[Stored dataset items]

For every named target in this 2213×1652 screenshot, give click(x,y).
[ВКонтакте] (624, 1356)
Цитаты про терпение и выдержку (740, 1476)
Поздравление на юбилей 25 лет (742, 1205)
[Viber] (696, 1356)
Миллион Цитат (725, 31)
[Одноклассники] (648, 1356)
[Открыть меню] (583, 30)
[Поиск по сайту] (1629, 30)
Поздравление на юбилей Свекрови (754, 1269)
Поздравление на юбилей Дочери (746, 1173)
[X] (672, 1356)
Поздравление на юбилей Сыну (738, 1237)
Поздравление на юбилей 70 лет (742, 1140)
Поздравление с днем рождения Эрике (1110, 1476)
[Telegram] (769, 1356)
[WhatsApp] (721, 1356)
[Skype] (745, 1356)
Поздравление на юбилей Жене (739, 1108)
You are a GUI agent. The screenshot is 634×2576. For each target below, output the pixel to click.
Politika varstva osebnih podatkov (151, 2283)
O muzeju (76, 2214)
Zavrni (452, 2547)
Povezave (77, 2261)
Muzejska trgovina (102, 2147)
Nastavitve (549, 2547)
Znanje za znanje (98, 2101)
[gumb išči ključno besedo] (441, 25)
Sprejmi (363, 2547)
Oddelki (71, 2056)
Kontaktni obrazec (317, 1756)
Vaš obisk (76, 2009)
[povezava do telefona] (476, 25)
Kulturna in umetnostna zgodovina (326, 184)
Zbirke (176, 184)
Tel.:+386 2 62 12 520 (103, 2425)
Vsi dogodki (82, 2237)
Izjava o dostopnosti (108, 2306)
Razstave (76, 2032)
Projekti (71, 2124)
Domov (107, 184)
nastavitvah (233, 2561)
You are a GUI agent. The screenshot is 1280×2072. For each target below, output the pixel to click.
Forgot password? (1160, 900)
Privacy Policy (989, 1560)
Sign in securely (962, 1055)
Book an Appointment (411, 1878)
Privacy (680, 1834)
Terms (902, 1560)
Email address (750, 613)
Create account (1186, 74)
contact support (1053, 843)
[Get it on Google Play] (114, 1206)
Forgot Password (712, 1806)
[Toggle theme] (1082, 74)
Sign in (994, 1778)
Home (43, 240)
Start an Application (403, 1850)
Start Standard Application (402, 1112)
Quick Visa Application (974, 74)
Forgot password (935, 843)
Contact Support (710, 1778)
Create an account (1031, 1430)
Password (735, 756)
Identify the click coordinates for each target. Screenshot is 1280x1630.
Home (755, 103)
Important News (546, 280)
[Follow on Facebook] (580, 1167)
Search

• Required action: Starting at the line above that contains "Terms (902, 1560)", write out each line exactly until the line that contains "Contact Support (710, 1778)" has been written, and stop there.

• Solved exercise:
Terms (902, 1560)
Email address (750, 613)
Create account (1186, 74)
contact support (1053, 843)
[Get it on Google Play] (114, 1206)
Forgot Password (712, 1806)
[Toggle theme] (1082, 74)
Sign in (994, 1778)
Home (43, 240)
Start an Application (403, 1850)
Start Standard Application (402, 1112)
Quick Visa Application (974, 74)
Forgot password (935, 843)
Contact Support (710, 1778)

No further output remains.